# Taking the chill off the basement in milder weather



## firecracker_77 (Sep 30, 2012)

I really love my Woodstock.  Fired her up tonight when spending time down here watching a movie.  A wonderful little space heater and on natural gas, doesn't add much to my heating cost.  This is vented outside, which to me is still preferable for those willing to spend a few bucks extra on installation.  If you plan on staying in your home for awhile, the extra cost is well worth the lack of moisture and peace of mind of not having unwanted by-products in your space.


----------



## nate379 (Sep 30, 2012)

Non vented heaters aren't even legal in many locales.  I can't see how they would be safe!


----------



## firecracker_77 (Sep 30, 2012)

nate379 said:


> Non vented heaters aren't even legal in many locales.
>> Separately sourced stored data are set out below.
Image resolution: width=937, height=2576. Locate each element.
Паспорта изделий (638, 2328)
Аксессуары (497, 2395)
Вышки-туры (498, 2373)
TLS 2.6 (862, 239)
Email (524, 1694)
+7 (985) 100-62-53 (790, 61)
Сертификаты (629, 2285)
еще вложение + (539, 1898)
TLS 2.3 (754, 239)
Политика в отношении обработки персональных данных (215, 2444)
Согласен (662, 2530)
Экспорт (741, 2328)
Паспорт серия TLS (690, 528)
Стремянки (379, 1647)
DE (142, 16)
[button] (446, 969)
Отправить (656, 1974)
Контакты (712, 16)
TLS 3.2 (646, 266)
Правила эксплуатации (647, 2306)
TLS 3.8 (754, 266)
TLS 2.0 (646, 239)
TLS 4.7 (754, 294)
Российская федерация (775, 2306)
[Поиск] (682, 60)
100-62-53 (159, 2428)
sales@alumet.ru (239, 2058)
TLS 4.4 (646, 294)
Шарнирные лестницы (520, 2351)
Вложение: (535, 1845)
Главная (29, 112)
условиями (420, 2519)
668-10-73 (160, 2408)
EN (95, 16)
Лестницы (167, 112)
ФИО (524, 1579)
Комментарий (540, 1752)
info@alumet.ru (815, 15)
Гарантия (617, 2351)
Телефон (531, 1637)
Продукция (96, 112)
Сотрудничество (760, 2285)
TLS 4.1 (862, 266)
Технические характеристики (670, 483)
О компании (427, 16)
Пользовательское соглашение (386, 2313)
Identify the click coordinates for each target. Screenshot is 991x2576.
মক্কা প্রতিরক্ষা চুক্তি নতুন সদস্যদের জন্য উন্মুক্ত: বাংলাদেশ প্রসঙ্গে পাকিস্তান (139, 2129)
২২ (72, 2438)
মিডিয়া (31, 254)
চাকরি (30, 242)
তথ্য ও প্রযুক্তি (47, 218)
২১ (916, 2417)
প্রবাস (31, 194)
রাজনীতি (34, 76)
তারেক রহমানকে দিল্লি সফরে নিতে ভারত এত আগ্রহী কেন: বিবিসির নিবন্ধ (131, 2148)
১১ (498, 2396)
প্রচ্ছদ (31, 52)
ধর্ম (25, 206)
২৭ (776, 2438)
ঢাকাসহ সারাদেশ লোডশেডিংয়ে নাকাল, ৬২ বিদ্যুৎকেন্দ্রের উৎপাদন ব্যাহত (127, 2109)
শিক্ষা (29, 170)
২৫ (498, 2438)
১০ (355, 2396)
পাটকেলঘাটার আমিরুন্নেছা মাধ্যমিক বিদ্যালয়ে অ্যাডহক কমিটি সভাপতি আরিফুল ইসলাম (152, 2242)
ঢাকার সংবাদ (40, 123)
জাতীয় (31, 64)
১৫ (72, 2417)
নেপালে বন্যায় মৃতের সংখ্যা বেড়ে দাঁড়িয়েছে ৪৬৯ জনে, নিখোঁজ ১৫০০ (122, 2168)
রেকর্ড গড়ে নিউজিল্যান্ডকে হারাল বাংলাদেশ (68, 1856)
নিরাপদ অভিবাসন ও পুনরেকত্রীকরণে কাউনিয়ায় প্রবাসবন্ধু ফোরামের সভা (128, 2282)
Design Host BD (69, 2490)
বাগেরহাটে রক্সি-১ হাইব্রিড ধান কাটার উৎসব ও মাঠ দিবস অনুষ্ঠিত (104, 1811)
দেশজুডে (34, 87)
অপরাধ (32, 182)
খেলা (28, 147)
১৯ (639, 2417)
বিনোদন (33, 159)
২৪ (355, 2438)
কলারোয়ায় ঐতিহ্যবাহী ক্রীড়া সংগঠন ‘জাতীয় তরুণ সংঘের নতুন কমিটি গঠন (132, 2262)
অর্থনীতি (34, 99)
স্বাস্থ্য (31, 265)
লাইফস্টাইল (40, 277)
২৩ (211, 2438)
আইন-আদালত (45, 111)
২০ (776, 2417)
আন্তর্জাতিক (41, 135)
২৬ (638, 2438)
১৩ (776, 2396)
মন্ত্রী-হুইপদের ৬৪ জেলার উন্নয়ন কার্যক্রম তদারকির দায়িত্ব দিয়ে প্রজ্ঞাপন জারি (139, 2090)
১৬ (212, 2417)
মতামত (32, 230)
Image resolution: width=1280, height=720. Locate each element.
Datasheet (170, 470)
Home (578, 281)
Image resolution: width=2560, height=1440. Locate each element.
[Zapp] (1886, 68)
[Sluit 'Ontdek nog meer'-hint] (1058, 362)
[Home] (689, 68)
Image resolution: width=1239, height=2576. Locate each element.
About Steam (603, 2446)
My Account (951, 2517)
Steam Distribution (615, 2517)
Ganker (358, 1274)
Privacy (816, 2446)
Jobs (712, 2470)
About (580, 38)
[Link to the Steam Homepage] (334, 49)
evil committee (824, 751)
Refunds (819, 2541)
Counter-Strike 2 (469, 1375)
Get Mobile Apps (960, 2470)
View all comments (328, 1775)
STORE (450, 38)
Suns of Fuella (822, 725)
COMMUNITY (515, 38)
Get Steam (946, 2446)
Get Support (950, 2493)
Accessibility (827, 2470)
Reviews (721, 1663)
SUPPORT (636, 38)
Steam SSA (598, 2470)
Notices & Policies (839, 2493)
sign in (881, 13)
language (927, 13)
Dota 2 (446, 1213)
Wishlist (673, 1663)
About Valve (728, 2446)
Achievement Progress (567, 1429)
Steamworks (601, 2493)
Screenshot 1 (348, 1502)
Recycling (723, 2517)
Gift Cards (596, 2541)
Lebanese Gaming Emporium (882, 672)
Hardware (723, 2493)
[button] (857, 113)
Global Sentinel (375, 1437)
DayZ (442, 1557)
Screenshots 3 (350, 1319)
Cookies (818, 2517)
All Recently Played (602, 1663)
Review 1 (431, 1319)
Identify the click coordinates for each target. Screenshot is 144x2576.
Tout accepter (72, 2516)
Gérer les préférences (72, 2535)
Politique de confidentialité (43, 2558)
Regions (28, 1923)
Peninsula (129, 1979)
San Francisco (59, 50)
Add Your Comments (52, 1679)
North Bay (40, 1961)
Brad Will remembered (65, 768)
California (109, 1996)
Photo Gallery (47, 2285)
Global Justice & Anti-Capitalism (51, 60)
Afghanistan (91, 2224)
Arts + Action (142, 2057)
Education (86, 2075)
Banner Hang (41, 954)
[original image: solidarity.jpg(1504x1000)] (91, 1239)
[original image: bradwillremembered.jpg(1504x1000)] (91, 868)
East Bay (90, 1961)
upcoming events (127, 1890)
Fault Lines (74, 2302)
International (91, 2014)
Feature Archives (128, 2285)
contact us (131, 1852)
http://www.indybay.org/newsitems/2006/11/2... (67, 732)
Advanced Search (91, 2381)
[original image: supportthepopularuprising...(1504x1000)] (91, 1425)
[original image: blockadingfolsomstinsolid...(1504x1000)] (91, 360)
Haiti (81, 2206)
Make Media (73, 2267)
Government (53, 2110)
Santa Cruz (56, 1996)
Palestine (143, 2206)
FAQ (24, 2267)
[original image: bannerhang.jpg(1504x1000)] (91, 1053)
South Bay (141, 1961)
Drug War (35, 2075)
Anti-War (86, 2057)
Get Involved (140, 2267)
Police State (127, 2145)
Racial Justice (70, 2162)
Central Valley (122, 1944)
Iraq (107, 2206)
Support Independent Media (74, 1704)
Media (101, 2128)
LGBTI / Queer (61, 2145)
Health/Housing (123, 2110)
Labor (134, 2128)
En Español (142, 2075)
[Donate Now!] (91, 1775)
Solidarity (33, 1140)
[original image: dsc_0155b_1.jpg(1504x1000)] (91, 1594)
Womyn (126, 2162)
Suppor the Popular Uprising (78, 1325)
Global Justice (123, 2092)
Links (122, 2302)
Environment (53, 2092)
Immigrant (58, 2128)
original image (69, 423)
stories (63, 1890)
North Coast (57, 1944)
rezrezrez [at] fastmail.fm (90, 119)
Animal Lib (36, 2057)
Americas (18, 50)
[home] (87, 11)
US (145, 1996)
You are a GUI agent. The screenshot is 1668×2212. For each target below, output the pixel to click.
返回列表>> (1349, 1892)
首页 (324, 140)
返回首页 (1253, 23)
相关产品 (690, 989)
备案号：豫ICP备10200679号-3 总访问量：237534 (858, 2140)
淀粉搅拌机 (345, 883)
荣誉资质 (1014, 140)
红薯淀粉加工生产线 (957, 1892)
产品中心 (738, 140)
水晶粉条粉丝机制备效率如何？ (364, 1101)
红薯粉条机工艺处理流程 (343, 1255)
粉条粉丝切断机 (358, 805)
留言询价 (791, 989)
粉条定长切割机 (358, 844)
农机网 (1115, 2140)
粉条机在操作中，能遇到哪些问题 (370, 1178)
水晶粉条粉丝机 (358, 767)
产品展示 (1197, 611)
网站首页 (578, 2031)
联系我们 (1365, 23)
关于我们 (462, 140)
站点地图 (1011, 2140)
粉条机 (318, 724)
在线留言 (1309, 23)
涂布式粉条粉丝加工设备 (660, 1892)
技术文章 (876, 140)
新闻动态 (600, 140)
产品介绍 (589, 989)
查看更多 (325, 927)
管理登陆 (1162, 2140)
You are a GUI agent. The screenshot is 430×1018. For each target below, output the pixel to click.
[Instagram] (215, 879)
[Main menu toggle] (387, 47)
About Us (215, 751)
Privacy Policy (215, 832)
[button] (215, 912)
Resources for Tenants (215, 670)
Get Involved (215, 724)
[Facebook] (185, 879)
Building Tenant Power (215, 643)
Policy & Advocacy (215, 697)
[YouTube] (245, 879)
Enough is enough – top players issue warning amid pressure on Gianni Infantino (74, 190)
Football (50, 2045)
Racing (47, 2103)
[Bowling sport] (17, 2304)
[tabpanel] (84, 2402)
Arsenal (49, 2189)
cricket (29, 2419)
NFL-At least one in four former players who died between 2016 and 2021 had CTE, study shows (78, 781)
I can't see how they would be safe!


 
They are sold, so there is demand somewhere.


----------



## DAKSY (Oct 2, 2012)

firecracker_77 said:


> They are sold, so there is demand somewhere.


 
The demand is from those who want a cheap heat source, & are willing to deal with (or ignorant of) the downside of room-vented appliances.


----------



## firecracker_77 (Oct 2, 2012)

DAKSY said:


> The demand is from those who want a cheap heat source, & are willing to deal with (or ignorant of) the downside of room-vented appliances.


 
What I like about the venting is that I can leave the appliance on and not worry about any moisture or gas issues.


----------



## Bioburner (Oct 9, 2012)

Not legal in MN. One reason is buildings here a being built so tight. I visit KY often and most older homes are not at all airtight. They still sell alot of kerosene heaters. No thanks. I have a Jotul ventfree in-on a screened deck. Great for those first morning coffees in fall and spring.


----------



## firecracker_77 (Oct 9, 2012)

I'm not against anyone doing something they like.  Just wouldn't work for me.


----------